The following result is from Tao's note: https://terrytao.wordpress.com/2015/10/23/275a-notes-3-the-weak-and-strong-law-of-large-numbers/comment-page-1/#comment-682897.
Proposition: Let ${\varepsilon > 0}$. Then, for sufficiently large ${n}$, a proportion of at least ${1-\varepsilon}$ of the cube ${[-1,1]^n}$ (by ${n}$-dimensional Lebesgue measure) is contained in the annulus ${\{ x \in {\bf R}^n: (1-\varepsilon) \sqrt{n/3} \leq |x| \leq (1+\varepsilon) \sqrt{n/3} \}}$.
Proof: Let ${X_1,X_2,\dots}$ be iid random variables drawn uniformly from ${[-1,1]}$. Then the random vector ${(X_1,\dots,X_n)}$ is uniformly distributed on the cube ${[-1,1]^n}$. The variables ${X_1^2,X_2^2,\dots}$ are also iid, and (by the change of variables formula) have mean
$\displaystyle \int_0^1 x^2\ dx = \frac{1}{3}$.
Hence, by the weak law of large numbers, the quantity ${\frac{X_1^2+\dots+X_n^2}{n}}$ converges in probability to ${\frac{1}{3}}$, so in particular the probability
$\displaystyle {\bf P}(|\sqrt{X_1^2+\dots+X_n^2} - \sqrt{n/3}| > \varepsilon \sqrt{n})$
goes to zero as ${n}$ goes to infinity.
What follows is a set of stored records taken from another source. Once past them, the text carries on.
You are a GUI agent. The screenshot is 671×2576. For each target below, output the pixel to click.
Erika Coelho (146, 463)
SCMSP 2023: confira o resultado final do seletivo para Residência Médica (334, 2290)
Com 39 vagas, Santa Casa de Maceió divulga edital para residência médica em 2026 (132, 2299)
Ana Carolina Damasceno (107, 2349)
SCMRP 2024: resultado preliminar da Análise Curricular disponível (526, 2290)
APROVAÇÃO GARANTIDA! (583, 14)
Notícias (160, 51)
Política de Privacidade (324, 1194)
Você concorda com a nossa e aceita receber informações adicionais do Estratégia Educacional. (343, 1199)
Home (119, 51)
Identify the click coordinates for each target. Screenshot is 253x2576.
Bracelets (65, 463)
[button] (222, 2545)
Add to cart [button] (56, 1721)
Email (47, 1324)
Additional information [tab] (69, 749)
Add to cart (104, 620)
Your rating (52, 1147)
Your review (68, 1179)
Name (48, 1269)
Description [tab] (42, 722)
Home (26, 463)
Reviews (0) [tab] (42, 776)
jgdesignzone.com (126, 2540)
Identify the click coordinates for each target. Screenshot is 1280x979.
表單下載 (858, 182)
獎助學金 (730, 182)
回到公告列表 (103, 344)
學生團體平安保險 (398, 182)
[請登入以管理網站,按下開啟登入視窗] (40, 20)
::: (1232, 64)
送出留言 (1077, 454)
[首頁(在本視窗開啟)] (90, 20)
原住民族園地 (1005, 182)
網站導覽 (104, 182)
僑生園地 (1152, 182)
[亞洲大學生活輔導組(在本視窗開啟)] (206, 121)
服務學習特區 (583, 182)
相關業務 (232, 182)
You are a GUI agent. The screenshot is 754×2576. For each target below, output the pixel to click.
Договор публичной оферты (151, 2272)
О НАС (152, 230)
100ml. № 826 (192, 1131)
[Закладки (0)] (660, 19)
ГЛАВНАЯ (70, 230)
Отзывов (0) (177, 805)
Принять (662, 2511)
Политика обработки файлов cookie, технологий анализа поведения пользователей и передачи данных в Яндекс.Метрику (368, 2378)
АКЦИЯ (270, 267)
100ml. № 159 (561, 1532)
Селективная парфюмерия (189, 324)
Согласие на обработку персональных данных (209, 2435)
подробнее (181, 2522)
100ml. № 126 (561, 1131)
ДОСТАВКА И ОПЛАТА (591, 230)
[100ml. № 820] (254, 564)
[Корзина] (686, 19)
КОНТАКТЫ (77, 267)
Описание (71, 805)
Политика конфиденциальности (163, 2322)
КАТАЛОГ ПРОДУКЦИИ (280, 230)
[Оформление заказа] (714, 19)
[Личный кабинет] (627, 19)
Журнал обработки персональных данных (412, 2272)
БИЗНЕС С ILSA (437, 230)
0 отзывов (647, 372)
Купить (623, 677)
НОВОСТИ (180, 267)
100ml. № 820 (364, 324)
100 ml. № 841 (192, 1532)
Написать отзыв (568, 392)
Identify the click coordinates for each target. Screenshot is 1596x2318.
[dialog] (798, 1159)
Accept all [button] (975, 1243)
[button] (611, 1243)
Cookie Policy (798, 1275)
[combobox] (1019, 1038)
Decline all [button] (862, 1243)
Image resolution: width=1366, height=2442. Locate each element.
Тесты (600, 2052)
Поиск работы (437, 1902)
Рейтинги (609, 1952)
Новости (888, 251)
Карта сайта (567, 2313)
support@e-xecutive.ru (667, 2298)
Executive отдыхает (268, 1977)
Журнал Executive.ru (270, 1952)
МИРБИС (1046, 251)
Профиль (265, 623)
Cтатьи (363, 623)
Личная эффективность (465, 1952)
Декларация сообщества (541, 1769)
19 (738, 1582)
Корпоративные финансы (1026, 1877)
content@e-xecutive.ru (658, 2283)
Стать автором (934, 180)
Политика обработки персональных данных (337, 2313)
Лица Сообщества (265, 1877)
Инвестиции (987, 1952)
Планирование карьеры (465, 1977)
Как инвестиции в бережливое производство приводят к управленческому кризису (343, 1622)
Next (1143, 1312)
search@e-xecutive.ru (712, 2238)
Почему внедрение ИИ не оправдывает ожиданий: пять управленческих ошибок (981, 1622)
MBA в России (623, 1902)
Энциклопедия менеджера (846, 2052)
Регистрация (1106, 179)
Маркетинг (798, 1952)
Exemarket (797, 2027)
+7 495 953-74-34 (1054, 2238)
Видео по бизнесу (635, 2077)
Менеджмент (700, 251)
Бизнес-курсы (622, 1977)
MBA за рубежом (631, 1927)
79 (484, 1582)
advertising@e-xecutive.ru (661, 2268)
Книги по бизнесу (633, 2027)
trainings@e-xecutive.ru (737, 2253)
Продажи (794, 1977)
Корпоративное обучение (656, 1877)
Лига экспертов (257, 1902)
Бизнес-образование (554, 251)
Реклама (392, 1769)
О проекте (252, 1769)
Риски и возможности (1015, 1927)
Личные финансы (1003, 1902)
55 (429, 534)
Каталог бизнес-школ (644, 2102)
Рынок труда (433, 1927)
But this quantity is precisely the proportion of ${[-1,1]^n}$ that lies outside the annulus ${\{ x \in {\bf R}^n: (1-\varepsilon) \sqrt{n/3} \leq |x| \leq (1+\varepsilon) \sqrt{n/3} \}}$, and the claim follows. $\Box$
Question: Isn't the proportion which lies outside the given annulus be $\displaystyle {\bf P}(|\sqrt{X_1^2+\dots+X_n^2} - \sqrt{n/3}| > \varepsilon \sqrt{n/3})$ instead?